▶ [Excerpt to read]:
----

Indemnitee shall be entitled to the rights of indemnification provided in this
Section 4(a) if, by reason of his Corporate Status, he is, or is threatened
to
be made, a party to or participant in any threatened, pending or completed
Proceeding, other than a Proceeding by or in the right of the Corporation.
Pursuant to this Section 4(a), Indemnitee shall be indemnified against Expenses,
judgments, penalties, fines and amounts paid in settlement actually and
reasonably incurred by him or on his behalf in connection with any such
Proceeding or any claim, issue or matter therein, if he acted in good faith
and
in a manner he reasonably believed to be in or not opposed to the best interests
of the Corporation, and, with respect to any criminal Proceeding, had no
reasonable cause to believe his conduct was unlawful. For purposes of this
Agreement, “fines” shall include, without limitation, excise taxes assessed
against Indemnitee with respect to an employee benefit plan.
(b) Proceedings
by or in the Right of the Corporation.

----

▶ [Short exercise a]:
Transcribe verbatim the part of the indemnification clause that opens with the words containing "Pursuant to this" and closes with "employee benefit plan.".

▶ [Supplied data]:
----

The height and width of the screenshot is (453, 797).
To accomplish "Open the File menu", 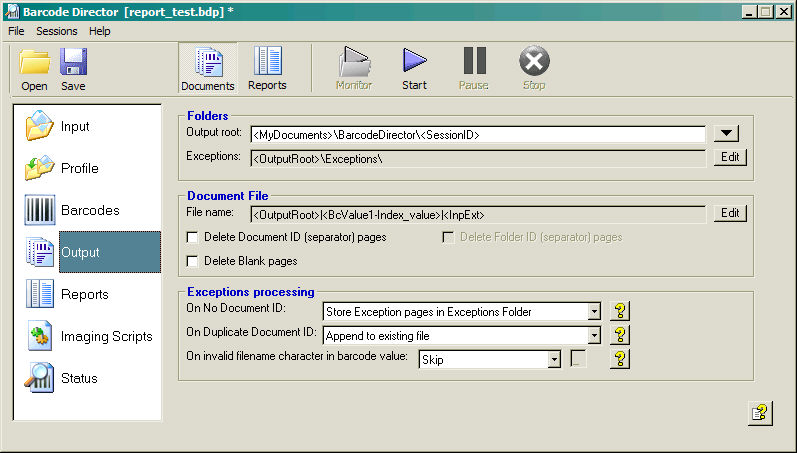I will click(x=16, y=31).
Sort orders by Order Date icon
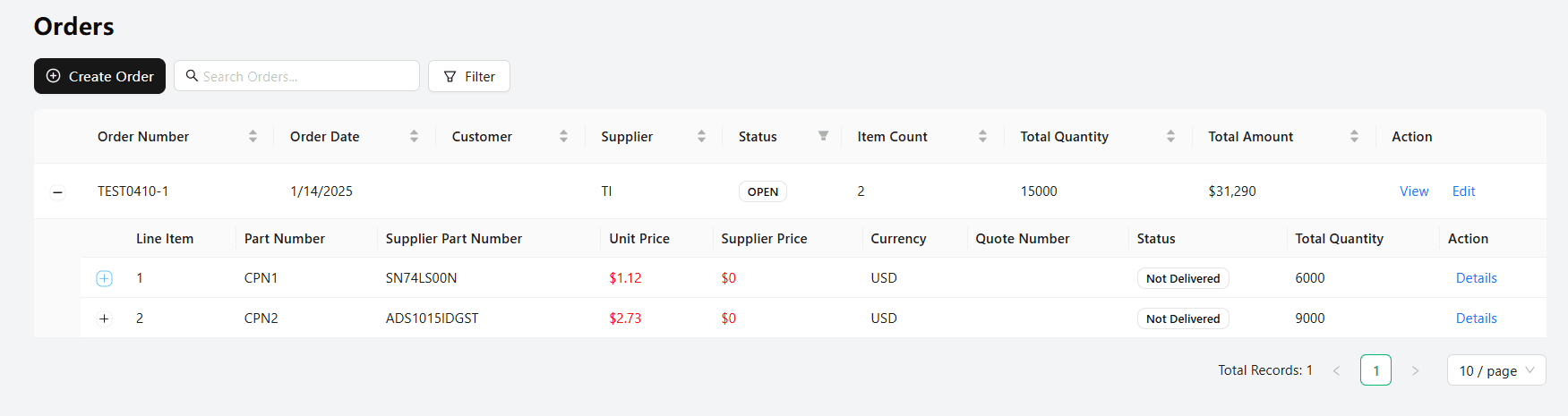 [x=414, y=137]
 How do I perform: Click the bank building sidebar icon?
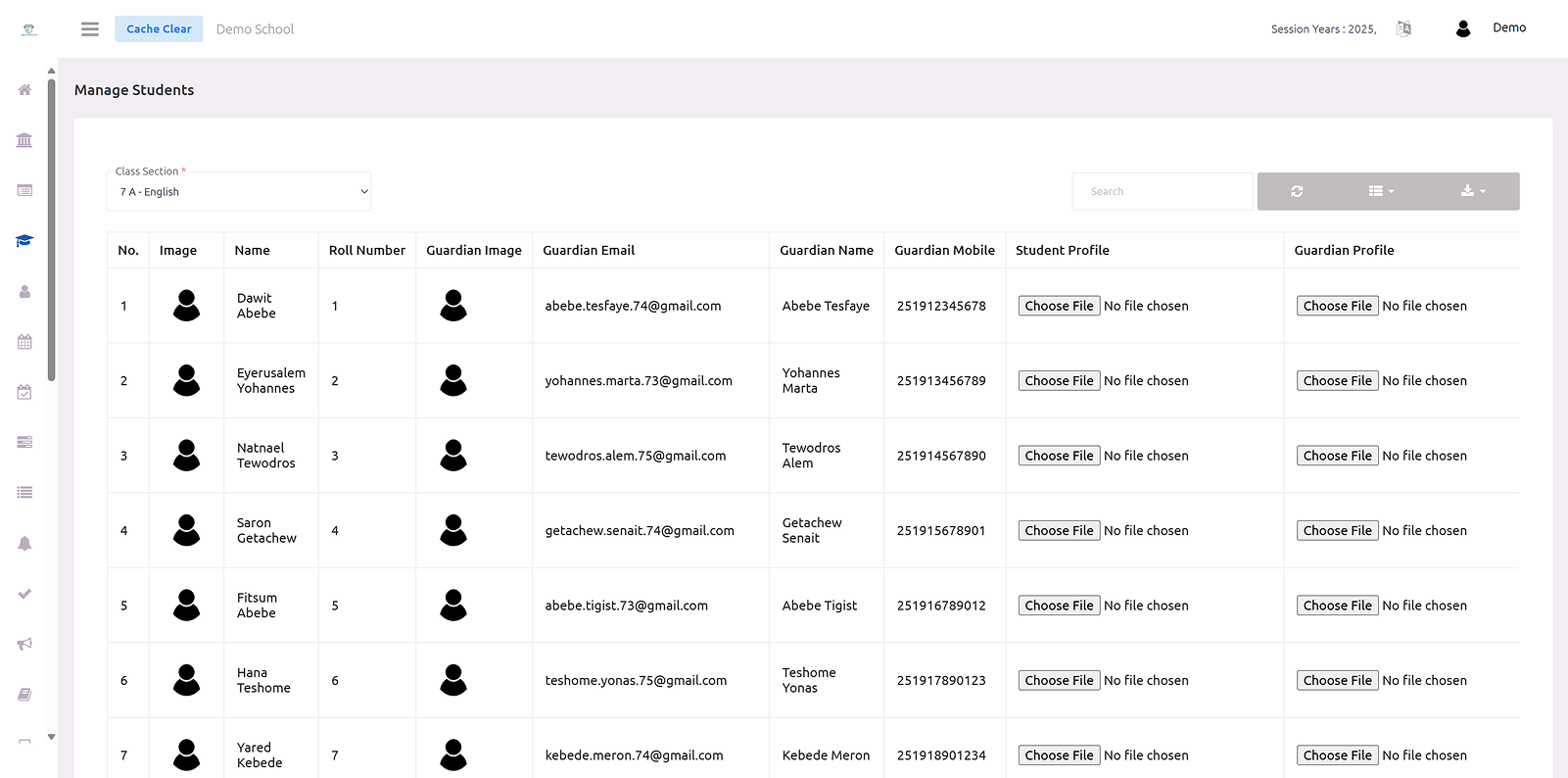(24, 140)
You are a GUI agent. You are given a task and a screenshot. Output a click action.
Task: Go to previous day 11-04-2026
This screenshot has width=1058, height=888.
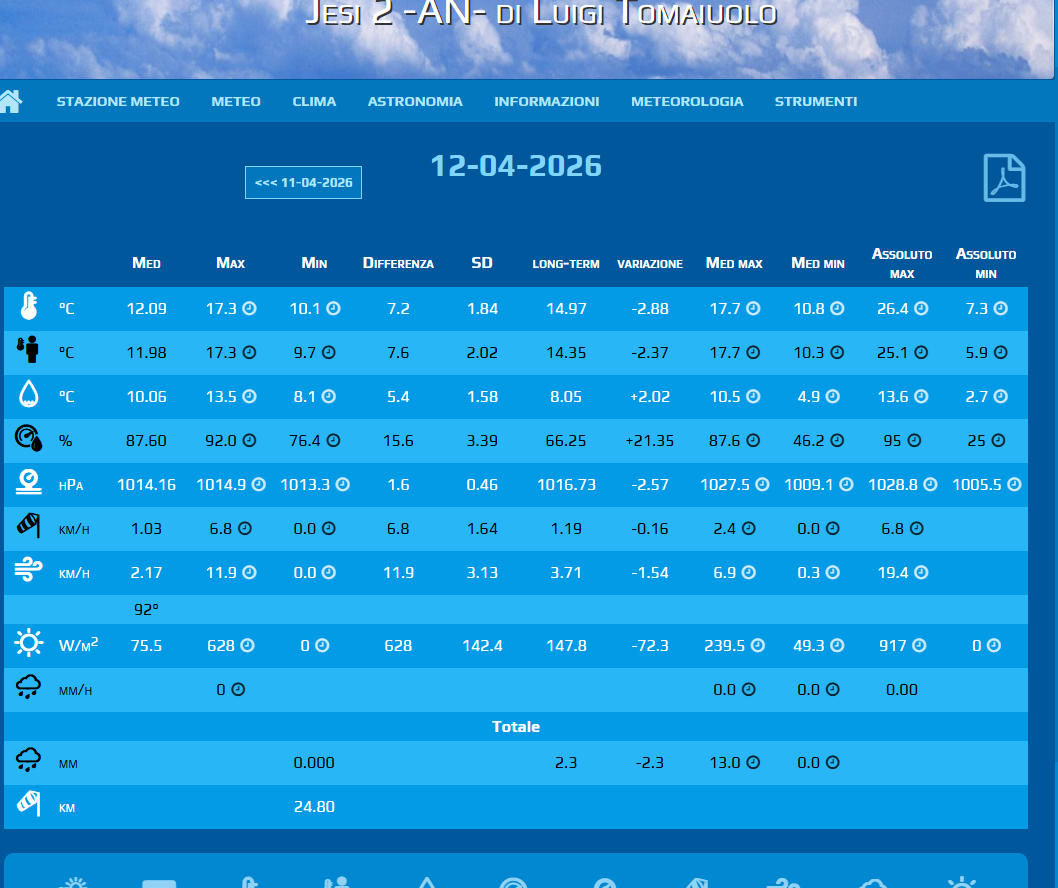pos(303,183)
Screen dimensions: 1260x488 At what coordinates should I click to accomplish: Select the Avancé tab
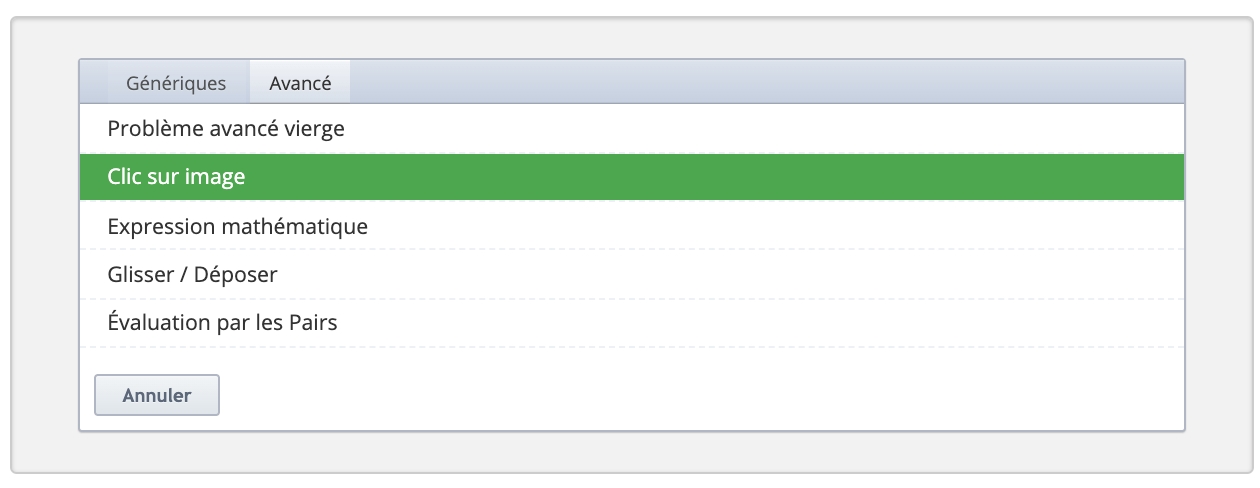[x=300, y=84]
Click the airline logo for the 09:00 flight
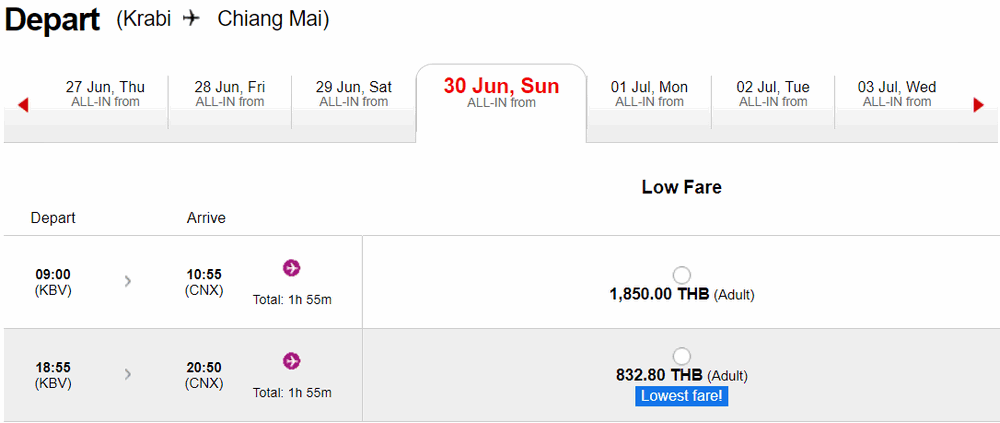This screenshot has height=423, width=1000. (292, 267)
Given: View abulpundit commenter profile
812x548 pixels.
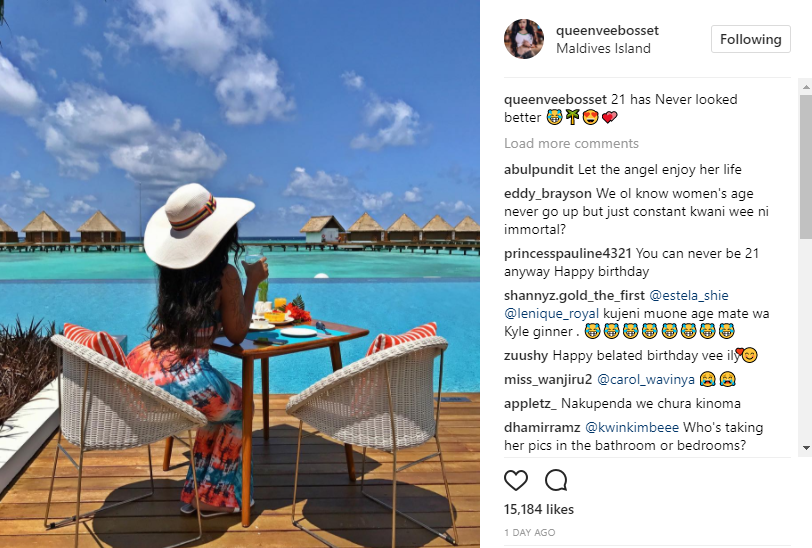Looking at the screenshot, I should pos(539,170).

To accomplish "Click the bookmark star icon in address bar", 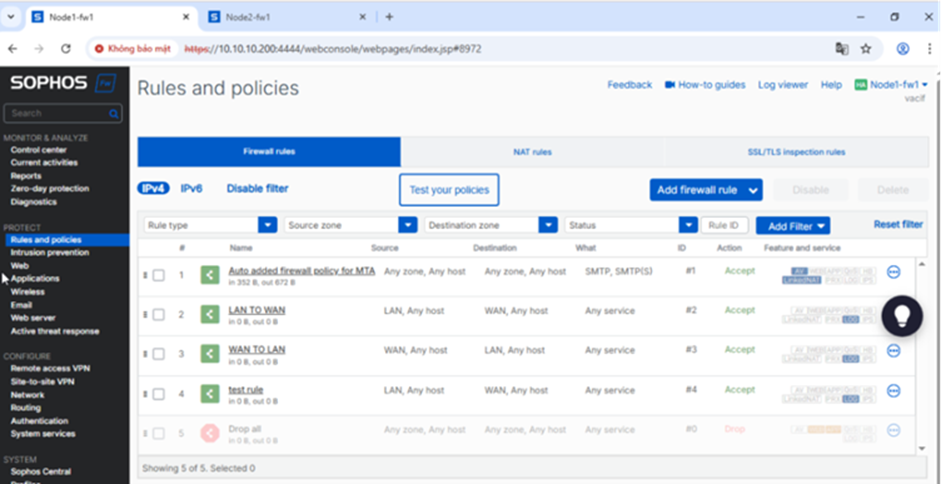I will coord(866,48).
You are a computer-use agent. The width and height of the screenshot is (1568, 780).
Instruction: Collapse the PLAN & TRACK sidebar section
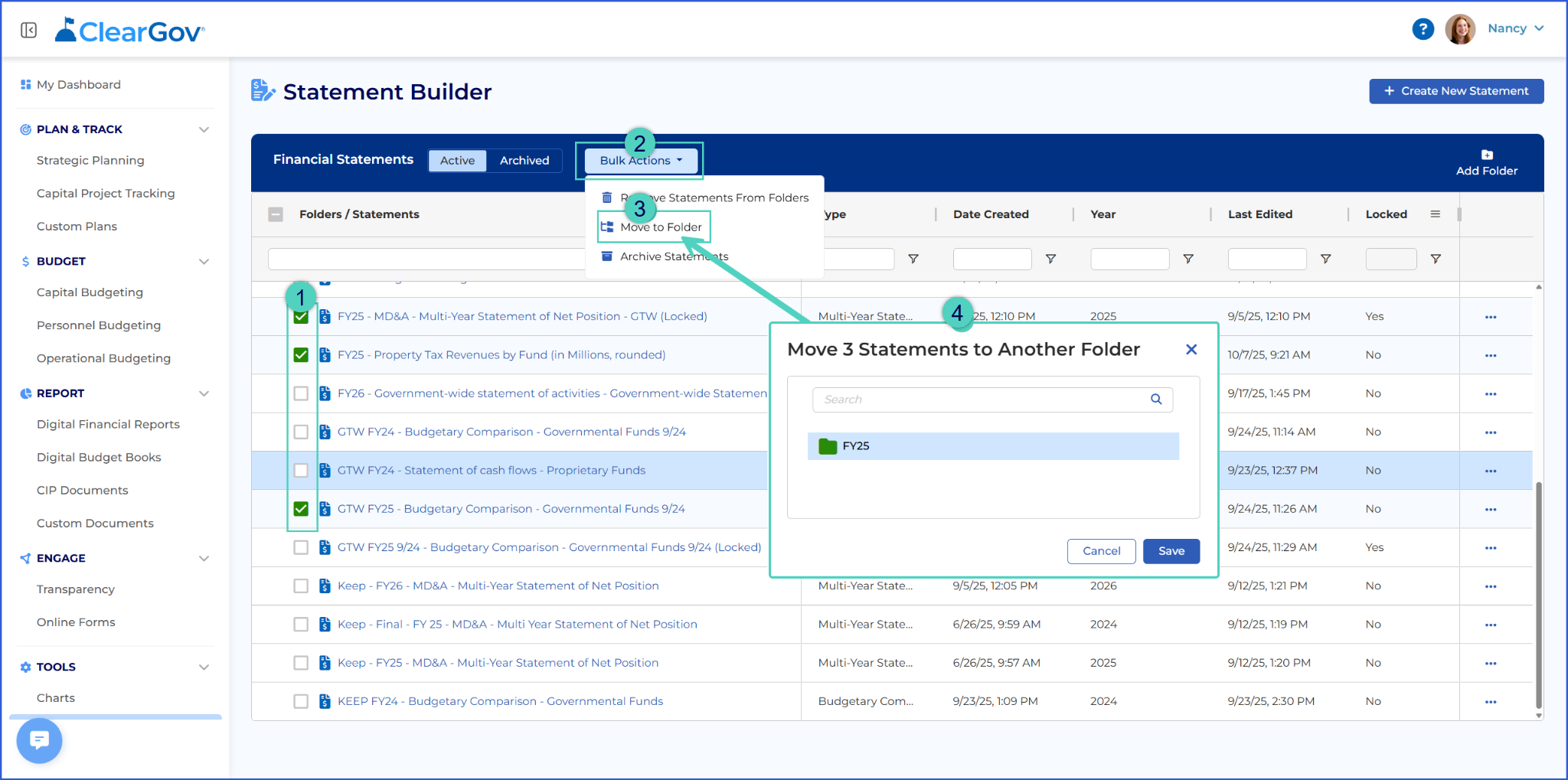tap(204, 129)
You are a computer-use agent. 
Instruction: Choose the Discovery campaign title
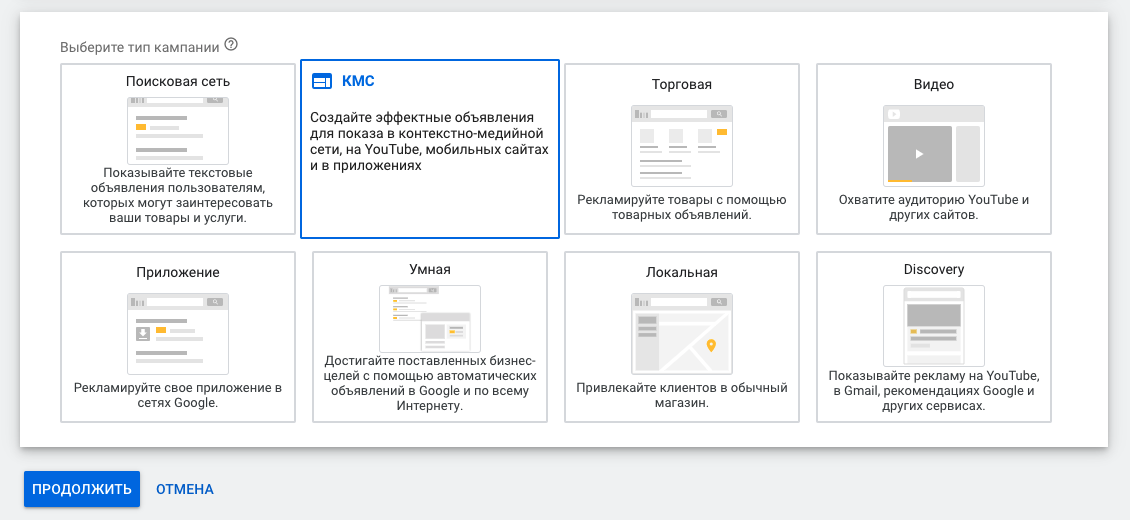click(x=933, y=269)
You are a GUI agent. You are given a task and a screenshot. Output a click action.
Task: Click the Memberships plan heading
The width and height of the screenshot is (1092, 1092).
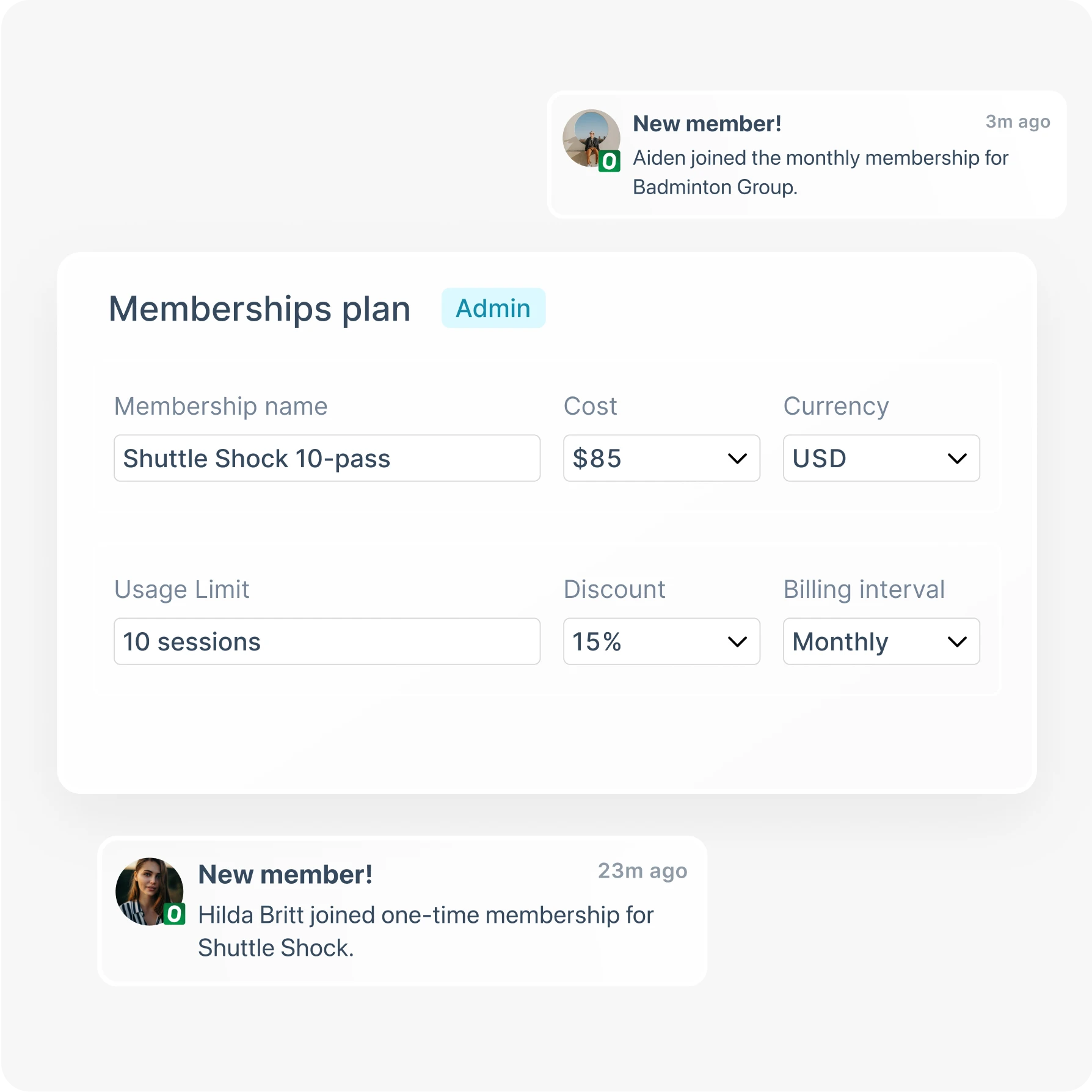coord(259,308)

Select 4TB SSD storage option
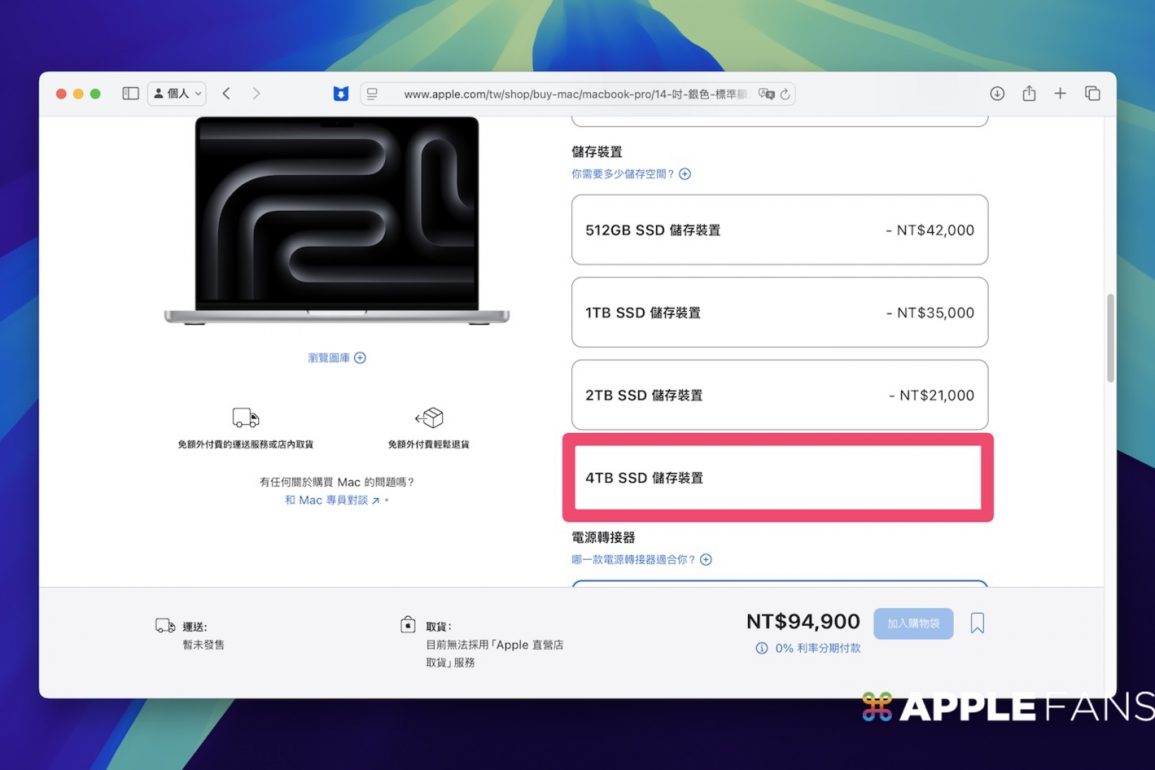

----

▶ [Short exercise b]:
Give the rows from the line containing "Screen dimensions: 1260x488" through the line containing "Looking at the" as a numbered list, omitting blank lines and leaving out the pictures.

▶ [Complete output a]:
Pursuant to this Section 4(a), Indemnitee shall be indemnified against Expenses,
judgments, penalties, fines and amounts paid in settlement actually and
reasonably incurred by him or on his behalf in connection with any such
Proceeding or any claim, issue or matter therein, if he acted in good faith
and
in a manner he reasonably believed to be in or not opposed to the best interests
of the Corporation, and, with respect to any criminal Proceeding, had no
reasonable cause to believe his conduct was unlawful. For purposes of this
Agreement, “fines” shall include, without limitation, excise taxes assessed
against Indemnitee with respect to an employee benefit plan.

▶ [Complete output b]:
1. Screen dimensions: 1260x488 At what coordinates should I click to accomplish: Select the Avancé tab
2. [x=300, y=84]
3. Click the airline logo for the 09:00 flight
4. This screenshot has height=423, width=1000. (292, 267)
5. Given: View abulpundit commenter profile
6. 812x548 pixels.
7. Looking at the screenshot, I should pos(539,170).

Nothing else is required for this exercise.